*DIRECTIONS*.
Using the records below, copy exactly the part that opens with the line holding "Click the Excel icon on 화면 엑셀 다운로드" and closes with the line holding "This screenshot has height=542, width=1568.", minus the pictures.
== RECORD SET
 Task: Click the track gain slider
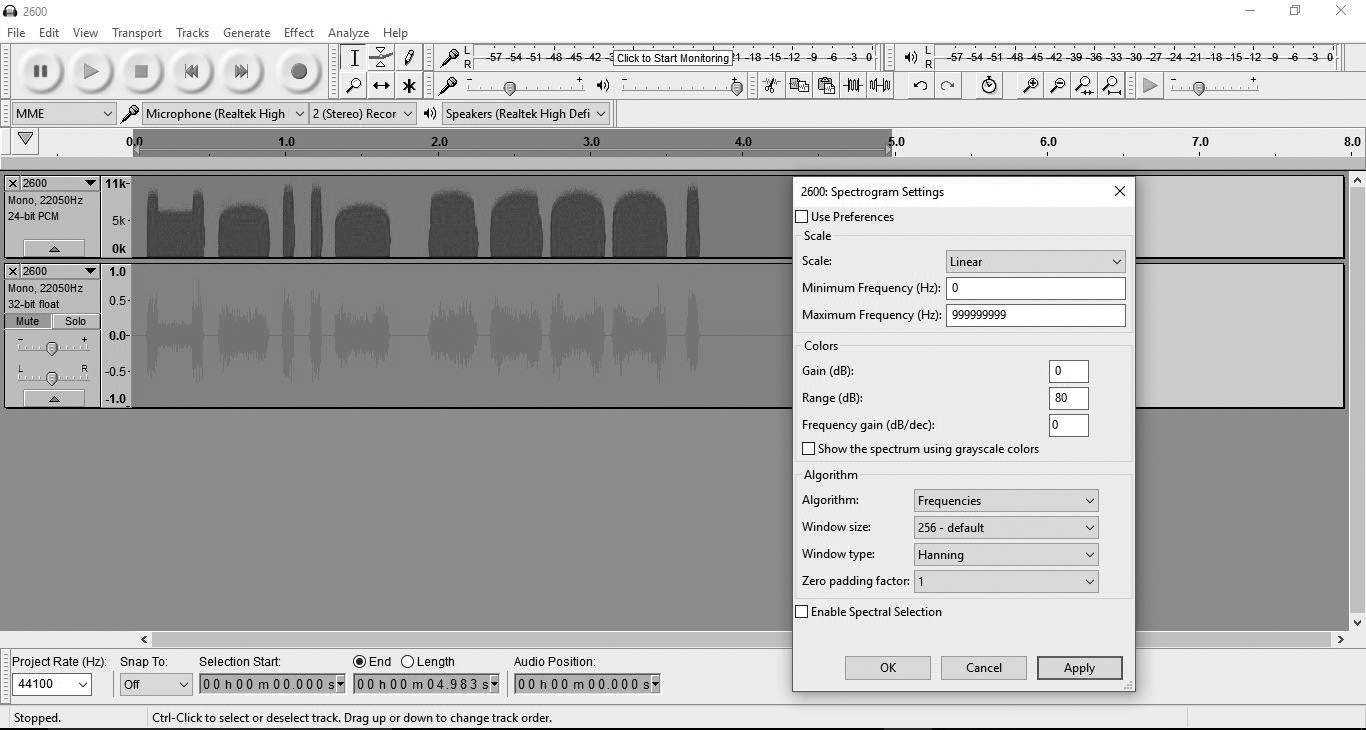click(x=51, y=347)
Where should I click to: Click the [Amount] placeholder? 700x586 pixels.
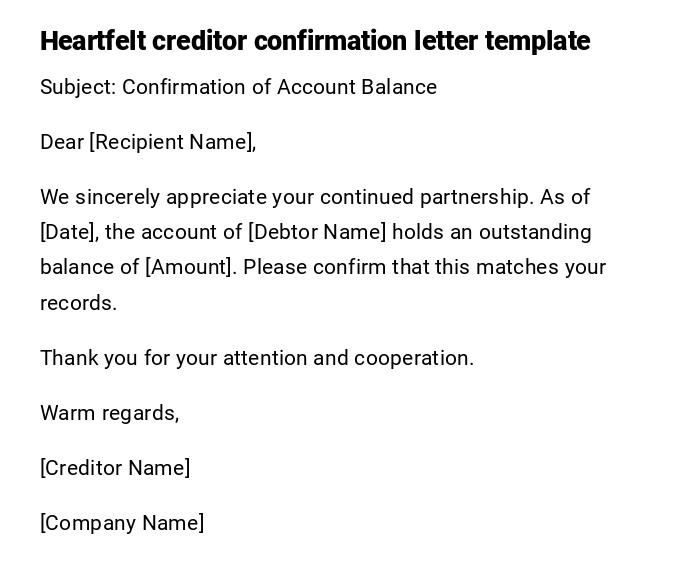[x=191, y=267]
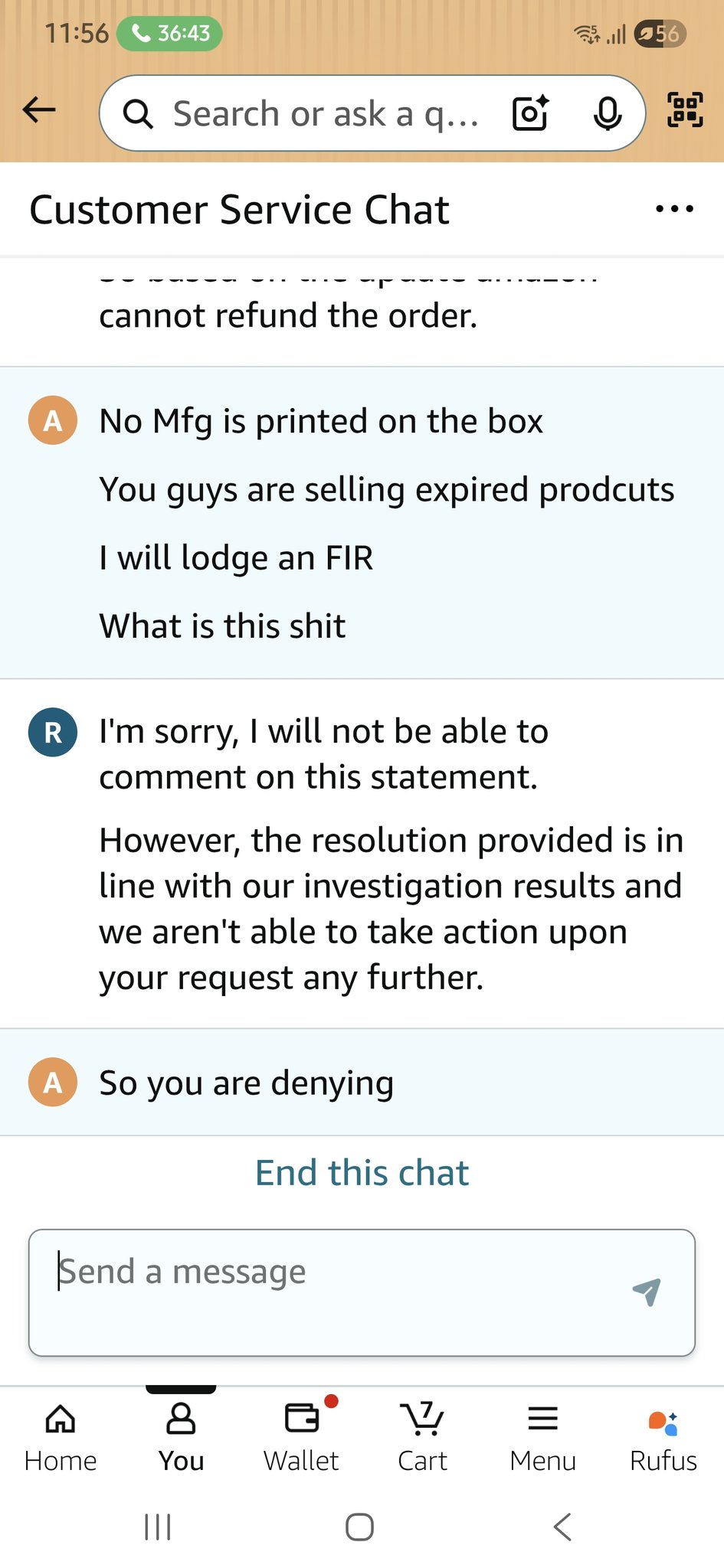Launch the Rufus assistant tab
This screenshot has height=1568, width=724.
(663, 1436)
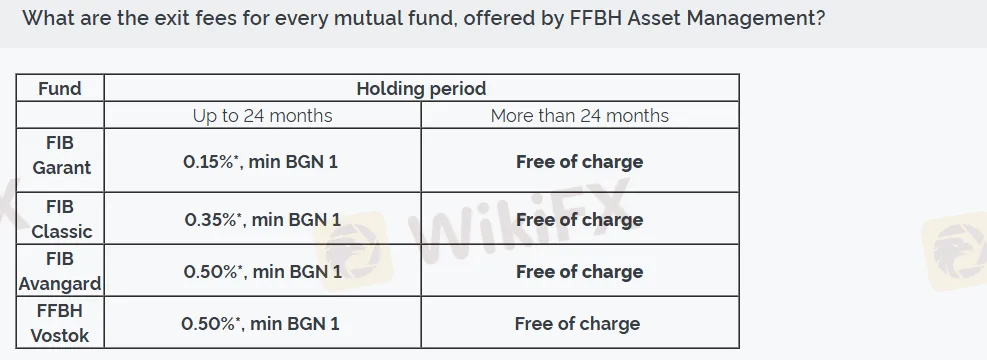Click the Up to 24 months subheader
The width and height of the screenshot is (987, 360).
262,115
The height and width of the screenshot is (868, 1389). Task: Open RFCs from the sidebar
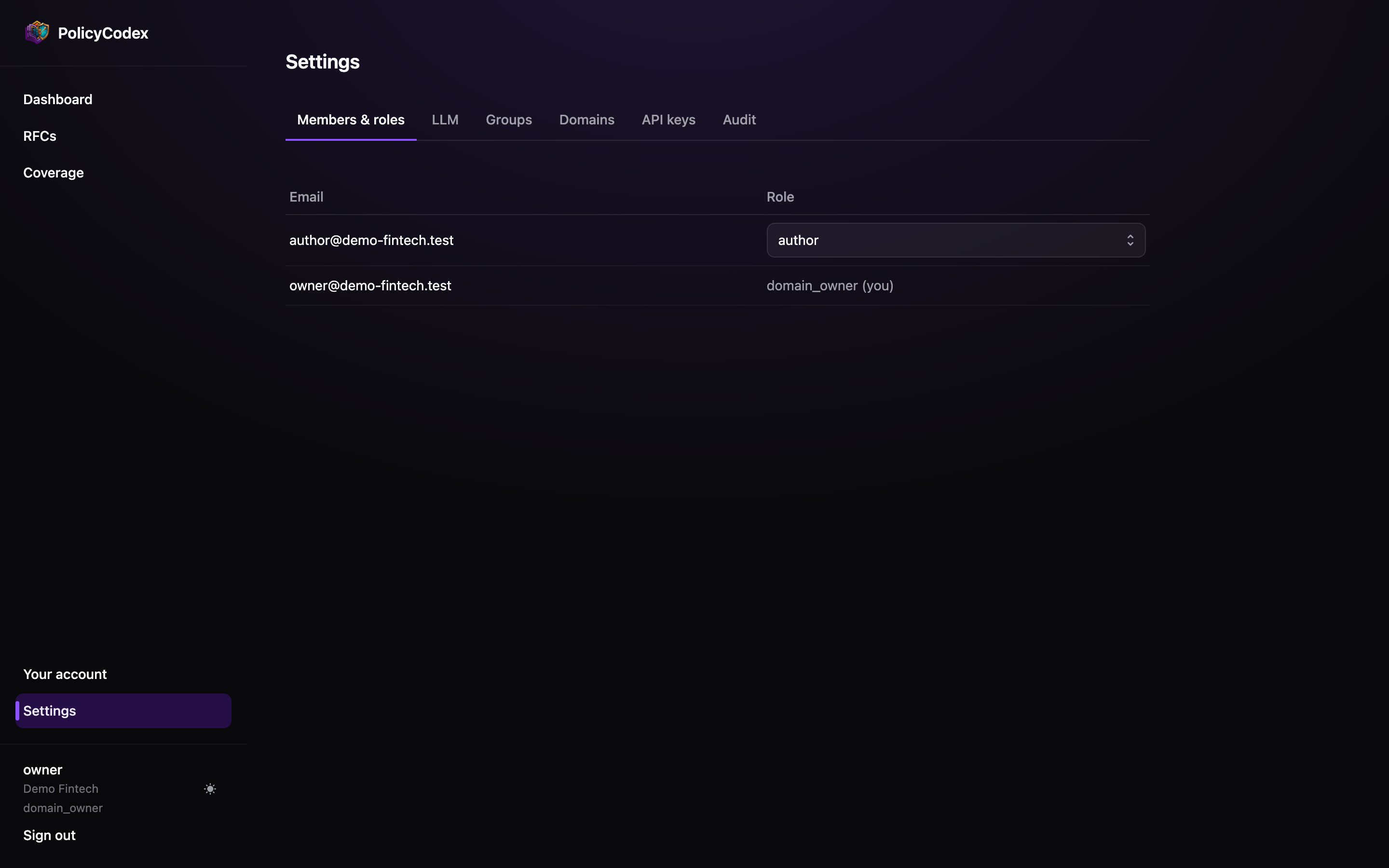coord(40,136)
====
== RECORD SET
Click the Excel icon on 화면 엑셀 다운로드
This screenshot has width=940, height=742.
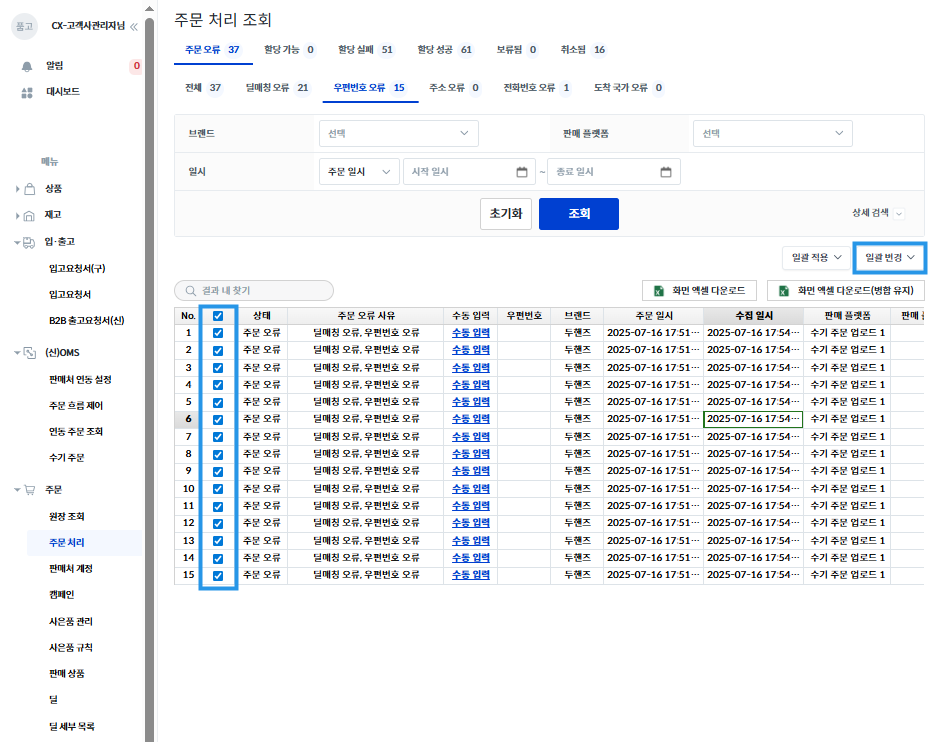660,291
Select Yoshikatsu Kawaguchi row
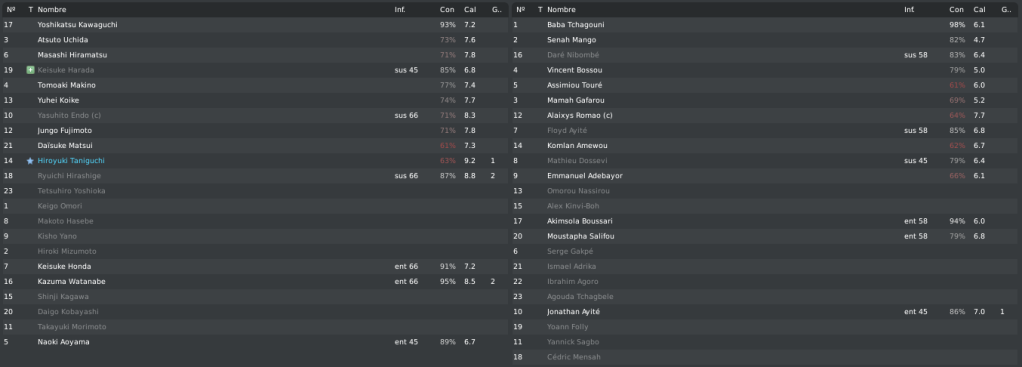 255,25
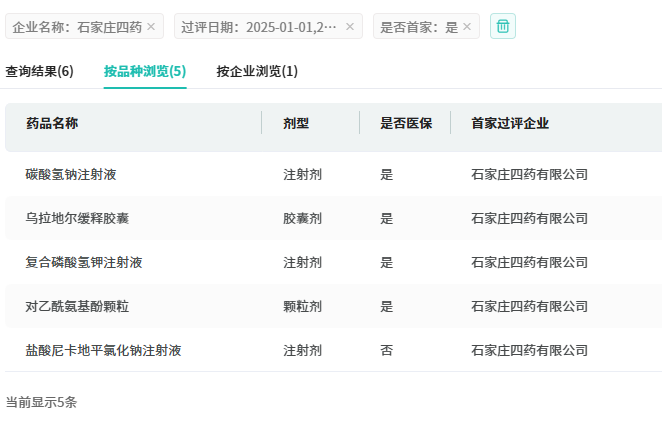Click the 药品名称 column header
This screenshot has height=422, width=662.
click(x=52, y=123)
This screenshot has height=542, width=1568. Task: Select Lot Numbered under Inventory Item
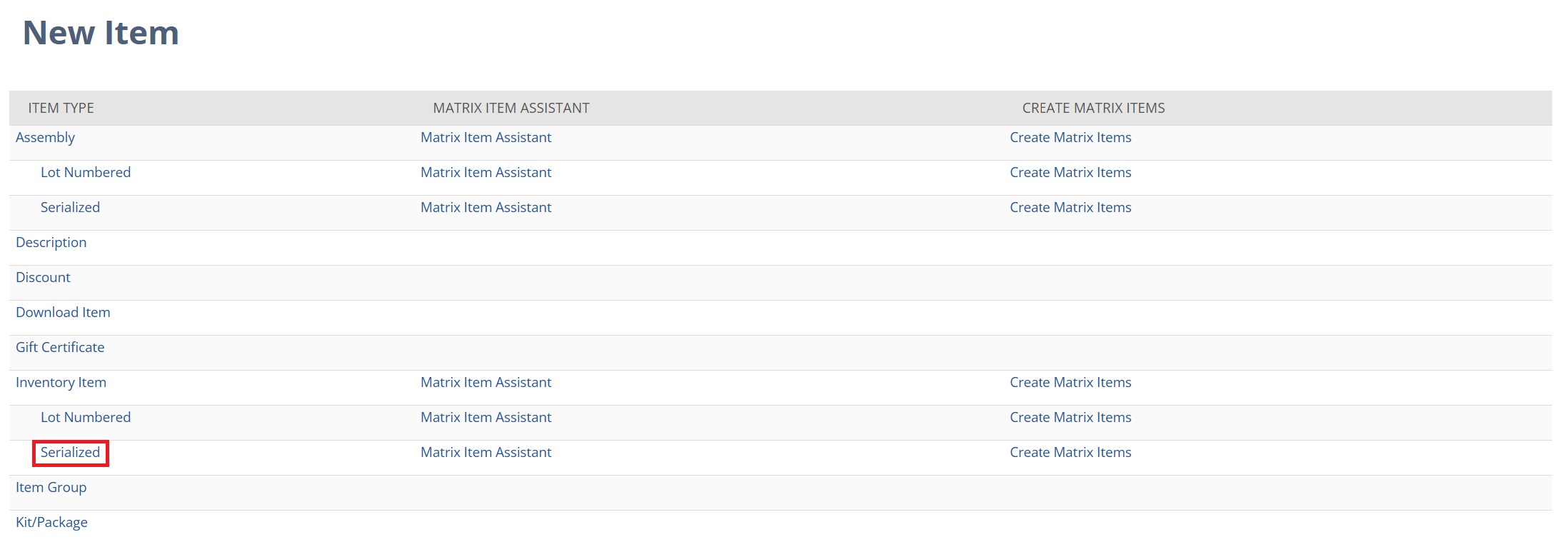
====
*RESULT OF THE EXERCISE*.
Click the Excel icon on 화면 엑셀 다운로드
This screenshot has width=940, height=742.
660,291
Select Yoshikatsu Kawaguchi row
 255,25
Click the 药品名称 column header
This screenshot has height=422, width=662.
click(x=52, y=123)
This screenshot has height=542, width=1568. Task: Select Lot Numbered under Inventory Item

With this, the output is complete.